И опять озимь, одна лишь озимь. А над озимью, привязанные невидимыми нитями, трепещут жаворонки. А на земле, на всем ее густо-зеленом пространстве, лишь одна подвижная точка: едет по дороге рессорный английский кабриолет, а в нем мальчик одиннадцати лет и тридцатилетний мужчина.
Мальчик в белом полотне, как мужик. Мужчина в чесучевой тройке, штиблетах и широкополой соломенной шляпе...
— Может, вам шляпу отдать, паныч? — голос у мужчины легковесный, с выразительным польским акцентом. — Головку напечет.
— Не надо, пан Выбицкий.
— То добже, смотрите. Hex тылько пани потом не бранит Выбицкого, если у ребенка заболит головка
— Я коров на солнце пас. Так они порой рассвирепеют от укусов слепней и бегут как бешеные, а самому ничего.
Пан Выбицкий смотрит на мальчугана и на его молодом, наивном лице появляется мученическое выражение; ребенок пас коров, — Езус-Мария! Ему хочется сделать парню что-то приятное, и он лезет пальцами в карман жилетки.
— На конфет.
— Зачем? — серьезно говорит мужичок. — Они денег стоят. Завезите лучше своим детям.
— Но ведь у меня нет детей, — недоуменно говорит Выбицкий. — Совсем нет. Бери.
— Ну, тогда уж давайте.
Пан Выбицкий с печалью качает головою. «Мужичок, совсем мужичок. И это сын загорщинского князя. Наследник почти двадцати девяти тысяч семей, когда придет время. Глупый обычай!»
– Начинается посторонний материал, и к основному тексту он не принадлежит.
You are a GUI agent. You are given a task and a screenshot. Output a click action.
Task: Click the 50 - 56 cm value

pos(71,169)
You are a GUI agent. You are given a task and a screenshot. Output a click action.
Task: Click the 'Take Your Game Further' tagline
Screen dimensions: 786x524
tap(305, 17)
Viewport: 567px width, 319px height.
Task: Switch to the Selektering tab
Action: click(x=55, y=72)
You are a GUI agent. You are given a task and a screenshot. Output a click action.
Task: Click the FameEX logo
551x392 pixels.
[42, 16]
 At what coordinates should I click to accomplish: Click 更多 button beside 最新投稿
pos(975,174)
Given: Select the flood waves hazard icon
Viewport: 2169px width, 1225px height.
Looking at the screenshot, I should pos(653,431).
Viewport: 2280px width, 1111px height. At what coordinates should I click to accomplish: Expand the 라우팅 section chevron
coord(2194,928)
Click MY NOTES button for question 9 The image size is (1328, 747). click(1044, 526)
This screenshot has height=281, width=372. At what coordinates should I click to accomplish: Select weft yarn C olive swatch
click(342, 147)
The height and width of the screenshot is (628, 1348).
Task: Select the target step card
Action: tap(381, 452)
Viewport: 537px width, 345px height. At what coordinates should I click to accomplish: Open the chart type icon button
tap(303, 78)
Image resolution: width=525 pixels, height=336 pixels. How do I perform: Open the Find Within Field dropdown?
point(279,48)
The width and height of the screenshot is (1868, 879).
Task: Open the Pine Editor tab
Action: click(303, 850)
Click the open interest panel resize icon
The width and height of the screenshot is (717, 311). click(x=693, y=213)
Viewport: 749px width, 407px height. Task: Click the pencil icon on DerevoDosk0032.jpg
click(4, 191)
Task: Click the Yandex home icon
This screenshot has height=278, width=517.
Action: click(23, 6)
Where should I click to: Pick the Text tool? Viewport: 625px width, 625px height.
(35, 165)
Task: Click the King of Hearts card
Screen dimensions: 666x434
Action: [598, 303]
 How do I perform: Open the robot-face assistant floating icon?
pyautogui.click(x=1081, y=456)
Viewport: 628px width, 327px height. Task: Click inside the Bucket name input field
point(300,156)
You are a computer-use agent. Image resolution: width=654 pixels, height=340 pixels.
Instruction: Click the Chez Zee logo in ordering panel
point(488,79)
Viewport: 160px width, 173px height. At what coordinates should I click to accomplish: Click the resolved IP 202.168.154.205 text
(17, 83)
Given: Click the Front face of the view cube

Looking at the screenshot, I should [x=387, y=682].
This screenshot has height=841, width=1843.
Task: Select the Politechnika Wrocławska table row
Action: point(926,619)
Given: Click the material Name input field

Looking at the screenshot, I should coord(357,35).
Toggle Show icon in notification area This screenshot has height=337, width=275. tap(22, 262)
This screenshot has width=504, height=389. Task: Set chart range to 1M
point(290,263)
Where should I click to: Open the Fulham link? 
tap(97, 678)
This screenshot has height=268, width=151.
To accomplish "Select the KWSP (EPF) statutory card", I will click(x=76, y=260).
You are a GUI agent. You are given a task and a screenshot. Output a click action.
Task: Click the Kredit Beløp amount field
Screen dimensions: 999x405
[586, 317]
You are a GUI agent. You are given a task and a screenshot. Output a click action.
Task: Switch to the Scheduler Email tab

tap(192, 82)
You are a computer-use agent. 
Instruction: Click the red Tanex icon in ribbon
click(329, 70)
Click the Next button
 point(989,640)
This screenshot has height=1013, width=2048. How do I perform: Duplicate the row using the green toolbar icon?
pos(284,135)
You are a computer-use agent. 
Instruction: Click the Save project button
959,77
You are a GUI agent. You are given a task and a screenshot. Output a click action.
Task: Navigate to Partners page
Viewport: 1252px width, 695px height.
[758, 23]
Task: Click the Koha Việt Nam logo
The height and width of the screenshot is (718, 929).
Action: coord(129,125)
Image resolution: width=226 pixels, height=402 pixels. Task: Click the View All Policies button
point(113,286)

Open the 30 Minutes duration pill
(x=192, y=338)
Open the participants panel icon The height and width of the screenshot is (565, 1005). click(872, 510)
Выбицкому до слез жаль мальчугана.
Так они едут и едут. А вокруг озимь, озимь и озимь.
...Пан Адам Выбицкий еще шесть лет едва не умирал от голода вместе с родителями. Был он из чиншевой шляхты, жил, как большинство таких, земледелием. Но стал на хозяйство в несчастное время.
...Даже год его рождения был годом черного недорода. А потом пошло и пошло. Четыре голодных года, с двадцатого по двадцать четвертый. Год отдыха. А потом пять лет страшного падежа скота, когда по всему Приднепровью едва осталась десятая часть коней и другого скота. Чтобы не кончиться наглой смертью, пришлось продать восемь десятин земли из десяти. Да и последнюю нечем было засеять, и она зарастала костром, и осотом, и, от большой кислоты, хвощом. В двадцать четыре года Адаму было уже так, что хоть отрезанным ломтем становись. Тут его и подобрал Юрий Загорский. Управляющим парня назначать было рано, и поэтому пан сделал его чем-то вроде фактора и перекупщика, с жалованием в тридцать рублей месячных да еще с господским жилищем, одеждой и пищей. С того времени Выбицкий ног под собою от радости не чуял.